American experts seek increased India-US-Japan developmental collaboration in Indo-Pacific region
Close on the heels of Secretary of State Rex Tillerson accusing China of predatory economics, experts in Washington have sought increased collaboration between India, the US, and Japan.
Washington: Close on the heels of Secretary of State Rex Tillerson accusing China of predatory economics, experts in Washington have sought increased collaboration between India, the US, and Japan aimed at providing alternative developmental efforts to countries in the Indo-Pacific region.
"The US, India, and Japan can offer alternative options for economic connectivity that can compete and possibly even cooperate with China's Belt and Road Initiative, where appropriate," said Manpreet Singh Anand, who served as deputy assistant secretary of state for South and Central Asia in the previous Obama administration.
Now a distinguished professor of practice at the prestigious National Defence University, Anand said each of these countries – India, Japan and US — can bring various resources and expertise in the forms of private sector investment, clear and transparent rules of commerce, experience with large infrastructure projects, technology and innovative approaches that can create game changing effects.
"Given that we have committed to a global order based on fairness and growth for all, we have a foundation of shared values to build upon," Anand said in his address to a Congressional reception organised by the Global Partnership Foundation, as a precursor to the Global Partnership Summit to be held in New Delhi from 11 to 14 December.
Ken Weinstein, president of the prestigious Hudson Institute, said India-US-Japan trilateral has been a major focus of the work of the top American think-tank.
"The subject of US-India-Japan trilateral relations is one near and dear to our hearts at Hudson Institute," he said.
Hudson Institute, he said, was the first to hold a conference on US-Japan-India trilateral relationship in Tokyo in 2006 and the keynote speaker at that point was none other than the then Japanese Cabinet Secretary Shinzo Abe, who is now the popular prime minister of Japan.
In his keynote address then, Abe talked about the need to grow closer US-Japan-India ties "to work together more closely not just in the area of trade and development but also on security policies to meet the challenge of a rising China and the various challenges that pose and the need to promote a rules-based order and stable rise of China and a rules-based Asia Pacific region open to trade," Weinstein said.

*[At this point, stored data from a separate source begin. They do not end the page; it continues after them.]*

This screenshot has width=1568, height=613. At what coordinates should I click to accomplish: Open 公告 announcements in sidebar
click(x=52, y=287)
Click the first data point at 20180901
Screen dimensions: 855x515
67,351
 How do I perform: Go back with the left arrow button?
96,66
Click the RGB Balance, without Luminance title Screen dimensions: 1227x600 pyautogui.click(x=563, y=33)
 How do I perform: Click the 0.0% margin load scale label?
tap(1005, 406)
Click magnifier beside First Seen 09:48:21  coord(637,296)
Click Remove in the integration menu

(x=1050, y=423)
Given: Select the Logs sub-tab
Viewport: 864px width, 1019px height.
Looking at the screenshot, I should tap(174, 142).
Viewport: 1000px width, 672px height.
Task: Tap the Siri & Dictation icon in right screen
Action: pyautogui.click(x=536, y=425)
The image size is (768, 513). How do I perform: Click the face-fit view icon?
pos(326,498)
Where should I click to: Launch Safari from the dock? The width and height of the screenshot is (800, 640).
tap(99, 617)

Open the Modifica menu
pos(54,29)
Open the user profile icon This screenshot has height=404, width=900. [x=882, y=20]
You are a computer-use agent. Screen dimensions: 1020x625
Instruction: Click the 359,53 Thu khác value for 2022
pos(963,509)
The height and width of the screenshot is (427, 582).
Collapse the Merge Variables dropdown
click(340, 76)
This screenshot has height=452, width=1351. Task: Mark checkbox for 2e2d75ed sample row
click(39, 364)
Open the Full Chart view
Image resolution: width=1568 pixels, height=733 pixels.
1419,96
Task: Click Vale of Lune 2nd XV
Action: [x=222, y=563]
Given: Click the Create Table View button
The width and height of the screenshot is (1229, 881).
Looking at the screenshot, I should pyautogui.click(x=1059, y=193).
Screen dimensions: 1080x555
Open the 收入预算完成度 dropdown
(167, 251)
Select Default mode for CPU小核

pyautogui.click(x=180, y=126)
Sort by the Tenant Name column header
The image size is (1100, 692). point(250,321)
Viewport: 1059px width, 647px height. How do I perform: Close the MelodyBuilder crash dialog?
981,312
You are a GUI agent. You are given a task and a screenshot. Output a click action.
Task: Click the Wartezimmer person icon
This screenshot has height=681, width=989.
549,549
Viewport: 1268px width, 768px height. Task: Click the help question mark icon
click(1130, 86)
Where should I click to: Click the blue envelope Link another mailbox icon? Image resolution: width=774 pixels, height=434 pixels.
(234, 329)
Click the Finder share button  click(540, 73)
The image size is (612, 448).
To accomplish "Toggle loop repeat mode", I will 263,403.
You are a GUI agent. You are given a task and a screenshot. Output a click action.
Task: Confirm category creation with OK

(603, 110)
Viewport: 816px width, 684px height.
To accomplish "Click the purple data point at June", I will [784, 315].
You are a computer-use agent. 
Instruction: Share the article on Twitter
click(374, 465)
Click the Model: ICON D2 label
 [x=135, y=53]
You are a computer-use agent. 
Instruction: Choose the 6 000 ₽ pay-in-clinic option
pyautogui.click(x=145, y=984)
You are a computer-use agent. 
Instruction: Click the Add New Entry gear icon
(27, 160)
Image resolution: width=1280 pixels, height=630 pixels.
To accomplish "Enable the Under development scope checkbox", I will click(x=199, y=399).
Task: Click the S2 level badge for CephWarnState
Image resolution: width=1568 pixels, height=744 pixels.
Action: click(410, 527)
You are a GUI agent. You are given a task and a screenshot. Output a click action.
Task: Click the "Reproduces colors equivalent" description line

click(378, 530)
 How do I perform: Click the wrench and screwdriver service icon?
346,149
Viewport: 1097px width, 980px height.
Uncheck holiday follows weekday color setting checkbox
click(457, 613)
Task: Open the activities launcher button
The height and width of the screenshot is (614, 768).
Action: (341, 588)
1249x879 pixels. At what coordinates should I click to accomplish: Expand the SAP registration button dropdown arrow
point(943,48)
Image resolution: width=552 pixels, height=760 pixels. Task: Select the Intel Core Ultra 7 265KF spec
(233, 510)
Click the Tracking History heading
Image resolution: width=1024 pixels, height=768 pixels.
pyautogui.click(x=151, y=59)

"And in fact, as we look at it, the very strong possibility of a US-Japan-India trilateral at some point in the near future, it is also quite likely that the Australians will come on board with this notion of a trilateral. The relationship is growing deeper by the day," he said.
Having just returned from Tokyo last week, Weinstein said he met with senior Japanese officials "who were quite excited about the increased Japan-India defence trade and the increased defence cooperation that is going on between our three nations," he said.
Japanese officials, he said, "see it as fundamental to the future of the Indo-Pacific region, a vision that President Donald Trump is outlining on his trip through Asia now".
Vibhav Kant Upadhyay, chairman of India Centre Foundation spoke about alternative model of development, which he insisted the three countries need to adopt and collaborate on.
Satu Limaye from the East West Centre said Trump is carrying on from his predecessors on one-core continuity which is building US-Japan-India trilateral relations.
Optimistic about the structural requirement for this relationship, Limaye said whatever political changes occur in Tokyo, Delhi or Washington DC, the underlying driver of this relationship is going to continue.
"The fact that you have the third, second and tenth largest populations and the first, third and ninth largest economies - likely to get higher on the economic range as India grows - and democracies, is simply a symbolic and substantive reason that these three countries should cooperate. And the fact that they didn't so much before is again somewhat surprising," he said.
"It can't be emphasised enough as we have challengers such as Russia and China to the international rules and law- based order, that we have countries like Japan, the US, and India working together to uphold a rules-based international system," he said.